Die erste wissenschaftliche Arbeit, die in Teilen auf Bürger fußt und dessen Schilderungen endgültig wissenschaftliche Glaubwürdigkeit verliehen hat, erschien 1985 und stammt wiederum aus der Feder von Dr. Chrobak, heute Stadtheimatpfleger der Stadt Regensburg und 2. Vorsitzender des Historischen Vereins.
So kam es also, dass Chrobak zunächst Robert Bürger „entdeckt“ und damit in Wissenschaft und Medien für Furore gesorgt hatte, ihm anschließend historische Glaubwürdigkeit verlieh und im Verlauf der folgenden Jahre mit seinen stets auf Bürger gestützten Arbeiten (zuletzt 2005 im „Almanach“) die Rezeptionsgeschichte zum Kriegsende in Regensburg maßgeblich bestimmte.

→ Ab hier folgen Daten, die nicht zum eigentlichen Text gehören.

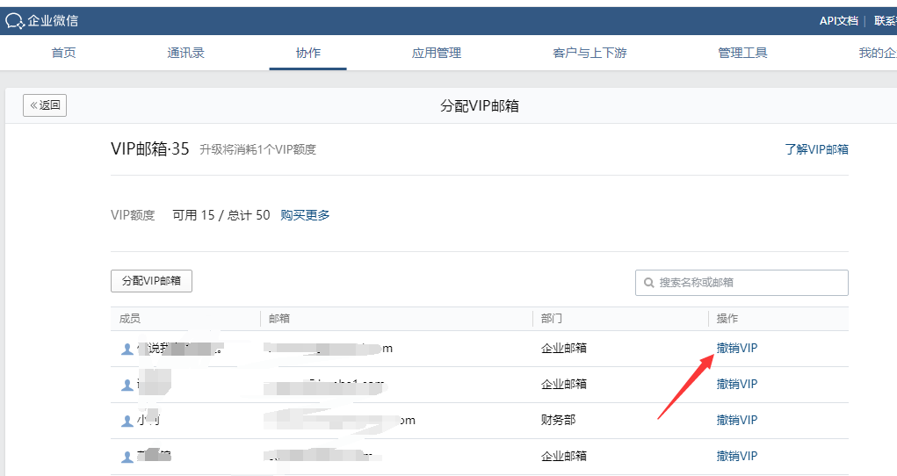Click the 企业微信 logo icon
This screenshot has height=476, width=897.
click(15, 20)
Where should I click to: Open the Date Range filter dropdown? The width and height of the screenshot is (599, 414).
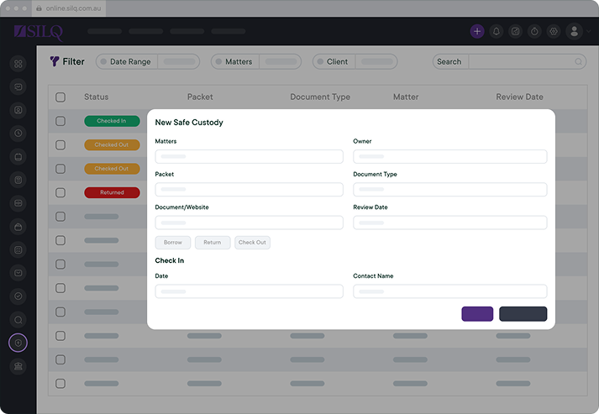tap(148, 61)
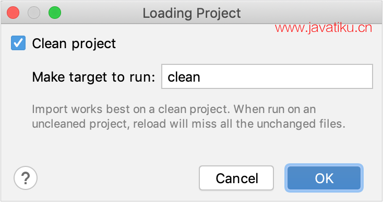Click the disabled yellow minimize button
The height and width of the screenshot is (202, 383).
point(34,13)
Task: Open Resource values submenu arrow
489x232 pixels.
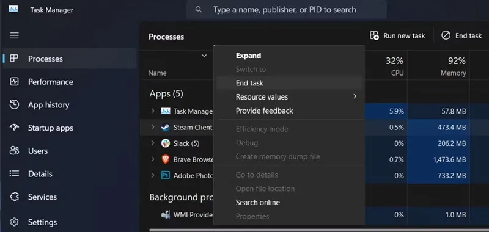Action: [x=355, y=96]
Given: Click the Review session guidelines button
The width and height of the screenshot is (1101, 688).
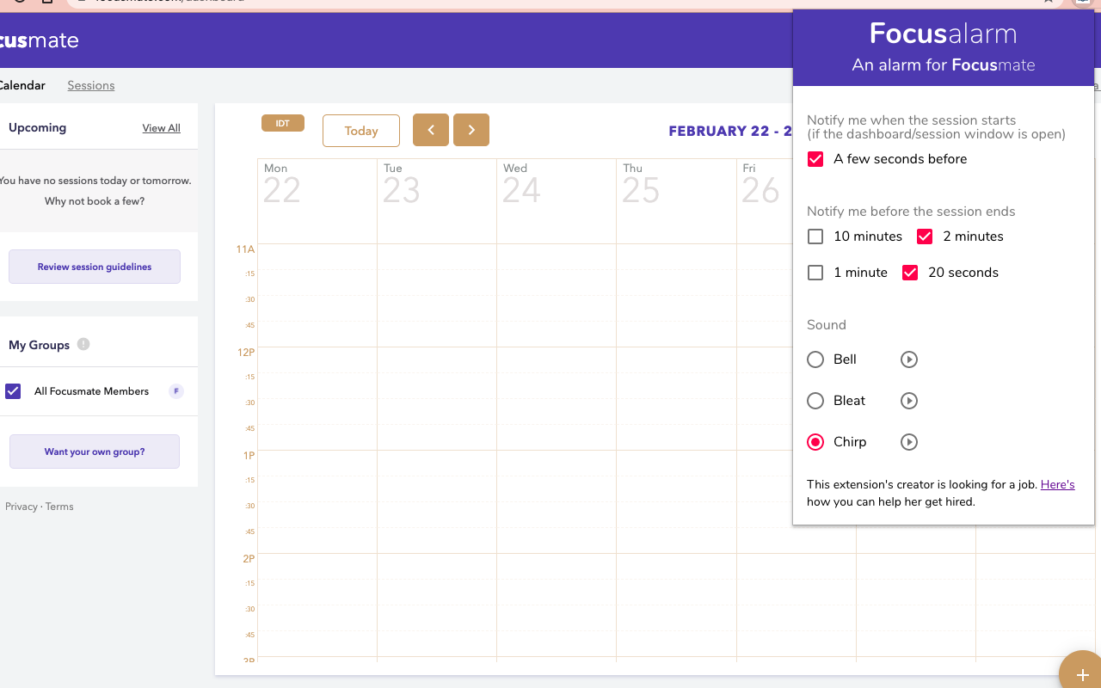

Informationen bewusst ausgeblendet
Obwohl Chrobak 1985 auch die Schilderungen Matzkes vorlagen – er hatte mit dem ehemaligen Wehrmachts-Offizier ein ausführliches Interview geführt – blendet er diese Informationen weitestgehend aus. Stattdessen stützt er sich völlig kritiklos auf den vermeintlichen Helden Bürger und das angebliche Kriegstagebuch. Dass Matzke Bürger in wesentlichen Punkten widerspricht, diesen nicht einmal kennt, lässt Chrobak 1985 und auch in allen weiteren Arbeiten zu diesem Thema komplett unerwähnt.
Warum?
Das Interview mit Matzke sei so ausführlich gewesen, dass es damals „unmittelbar nicht verwertbar war“, sagt Chrobak dazu auf Nachfrage. Doch auch später hat er seine Aussage, wonach Bürgers Behauptungen ein „historisches Faktum“ darstellen würden, nie revidiert. Übrigens bis heute. Alle Belege und Recherchen von Eiser und Schießl ignorierend beharrt Chrobak darauf, dass diese „keine stichhaltigen Gegenbeweise“ zu der von ihm propagierten These des Helden Bürger geliefert hätten.

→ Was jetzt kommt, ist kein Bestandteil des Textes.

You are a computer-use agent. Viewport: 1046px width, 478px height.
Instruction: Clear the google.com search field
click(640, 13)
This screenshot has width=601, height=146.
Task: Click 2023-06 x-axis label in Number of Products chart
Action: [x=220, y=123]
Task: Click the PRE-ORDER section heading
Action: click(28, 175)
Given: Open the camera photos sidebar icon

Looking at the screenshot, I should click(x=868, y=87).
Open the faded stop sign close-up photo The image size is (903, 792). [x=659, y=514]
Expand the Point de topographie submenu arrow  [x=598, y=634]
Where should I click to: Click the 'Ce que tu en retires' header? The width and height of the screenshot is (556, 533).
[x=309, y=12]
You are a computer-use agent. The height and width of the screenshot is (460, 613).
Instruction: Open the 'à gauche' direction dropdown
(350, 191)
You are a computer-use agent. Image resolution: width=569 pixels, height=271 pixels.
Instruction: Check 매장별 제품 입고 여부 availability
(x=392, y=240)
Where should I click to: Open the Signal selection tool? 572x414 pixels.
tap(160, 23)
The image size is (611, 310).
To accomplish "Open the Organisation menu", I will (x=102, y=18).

Revidieren oder (wieder einmal) aussitzen?
Es bleibt also die Frage, ob Schießls und Eisers Recherchen tatsächlich zu einer Korrektur der von Bürger betriebenen und von Chrobak willfährig unterstützten Geschichtsklitterung führen werden oder ob man das Thema in Regensburg – in gewohnter Manier – aussitzen will. Von den Exponenten etwa des Historischen Vereins oder des städtischen Amts für Archiv- und Denkmalpflege gibt es derzeit nur vernehmliches Schweigen.